Story Games is always quick to shoot down someone when they mention Gamism, Narritivism or Simulationism...and whether the motives are honourable or not, I think it's good that they do this, because the words in themselves are poorly defined (or hold different definitions to different people). Confucius began one of his books by saying that much conflict in the world derived simply from a lack of shared definitions, that a common language would prevent many of the world's wars.
I've hinted that I'm working on a new theorum of game design. Not quite ignoring the "Big Model" or continued work of Ron Edwards, I'm trying to dig at the methods of play, the interaction of mechanisms, the structure of story and the reflection of what people put into a game compared to what they expect in return for their investment (and conversely what they actually get for their return).

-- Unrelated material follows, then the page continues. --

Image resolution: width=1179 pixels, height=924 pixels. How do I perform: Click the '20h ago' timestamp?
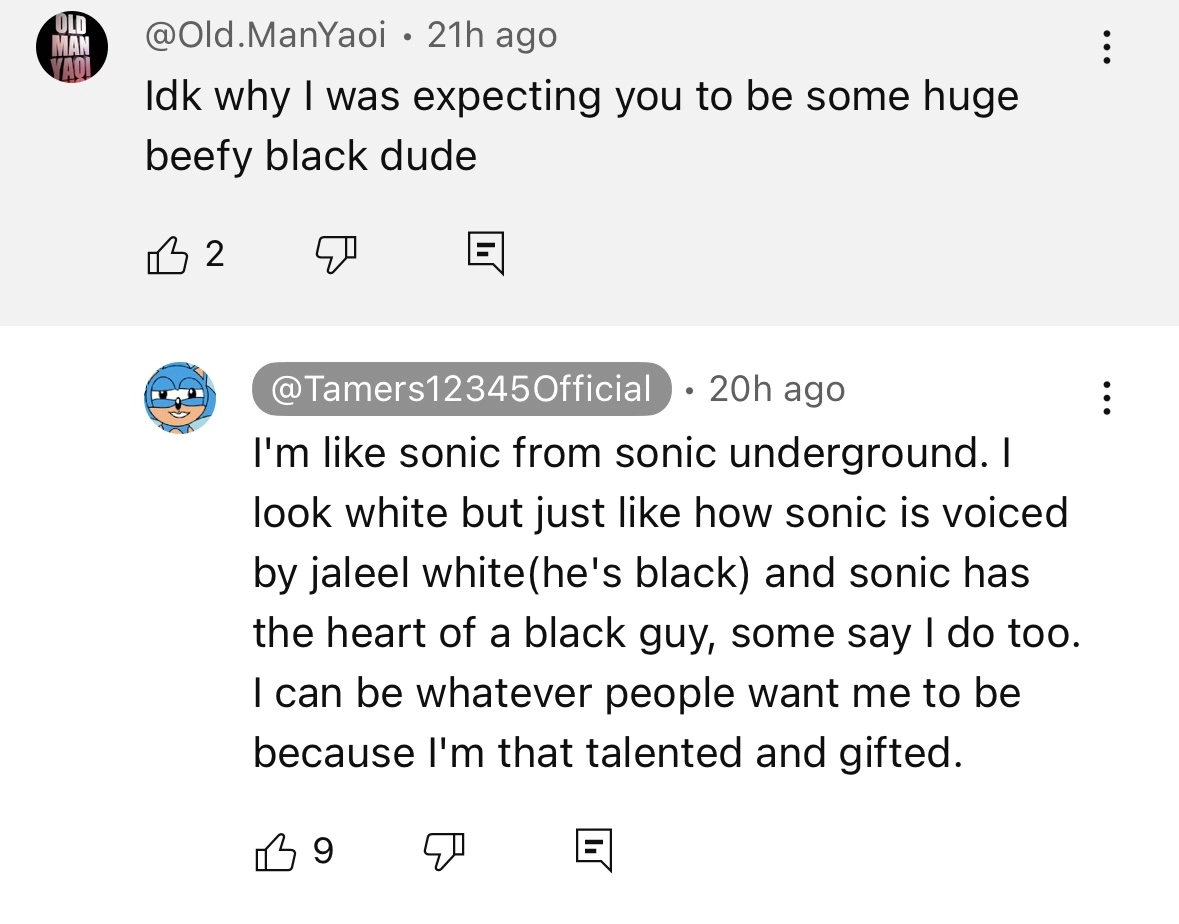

Andrew Smith has pointed out that the work of Ron Edwards comes from an anthropological viewpoint. This seems a fair comment, and is certainly an appropriate manner by which a social pastime ould be analysed. But anthropology has a nasty tendency to pigeonhole people and when people don't fully understand the nature of the labels being applied to them, they can react badly to the description. The "Big Model" and it's subtheories tend
I'm more interested in the work of John Kirk, and his Design Patterns of Successful Role Playing Games, which has been circulating the game design community for a few years now. I've mentioned it a couple of times in this blog and it';s been a really influential part of my own game design techniques over the past two years since I've been made aware of it. An updated second edition of the book was also made available this year.
I'm not sure if I'm just going to be treading the same ground with my own work, or if I'll develop an interesting fusion with a fresh perspective. I'm hoping that I strike something revolutionary and special in my approach, something that might inspire a new generation of designers...but that would just be a welcome side effect. The theory is intrinsically a method to clarify the process of assorted roleplaying games, to analyse what goes well and what goes wrong within a variety of game types and play styles.
It's not going to be easy, and I'm sure there will be discussions and arguments along the way, but that's going to be my project for 2010.